Many algorithmic problems can be solved (almost) as efficiently in metric spaces of bounded doubling dimension as in Euclidean space. Unfortunately, the metric space defined by points in a simple polygon equipped with the geodesic distance does not necessarily have bounded doubling dimension. We therefore study the doubling dimension of fat polygons, for two well-known fatness definitions. We prove that locally-fat simple polygons do not always have bounded doubling dimension, while any $(α,β)$-covered polygon does have bounded doubling dimension (even if it has holes). We also study the perimeter of geodesically convex sets in $(α,β)$-covered polygons (possibly with holes), and show that this perimeter is at most a constant times the Euclidean diameter of the set. Using these two results, we obtain new results for several problems on $(α,β)$-covered polygons, including an algorithm that computes the closest pair of a set of $m$ points in an $(α,β)$-covered polygon with $n$ vertices that runs in $O(n + m\log{n})$ expected time.

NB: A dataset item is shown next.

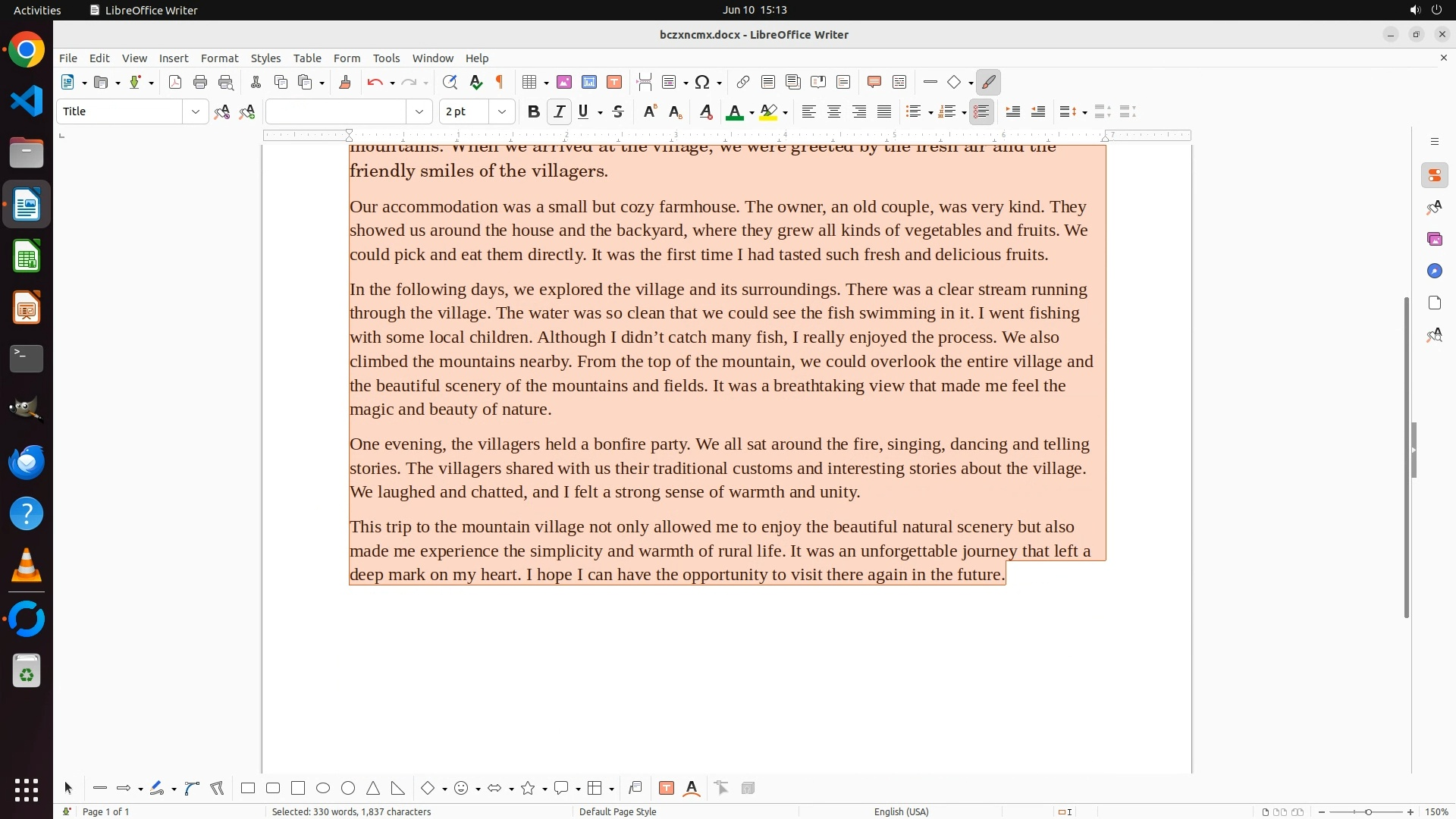This screenshot has width=1456, height=819.
Task: Select the Ellipse drawing tool
Action: [x=323, y=788]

翻译：许多算法问题在具有有界倍率维度的度量空间中可以像在欧几里得空间中一样高效（或近乎高效）地求解。然而，由简单多边形内点集构成的、装备测地距离的度量空间未必具有有界倍率维度。为此，我们针对两种经典胖度定义研究胖多边形的倍率维度。我们证明：局部胖简单多边形不一定具有有界倍率维度，而任意 $(α,β)$-覆盖多边形（即使包含孔洞）均具有有界倍率维度。进一步，我们研究 $(α,β)$-覆盖多边形（可能含孔洞）中测地凸集的周长，并证明该周长至多为集合欧几里得直径的常数倍。基于这两项结果，我们获得了 $(α,β)$-覆盖多边形上若干问题的新结论，包括一种在具有 $n$ 个顶点的 $(α,β)$-覆盖多边形中计算 $m$ 个点最近点对的算法，其期望运行时间为 $O(n + m\log{n})$。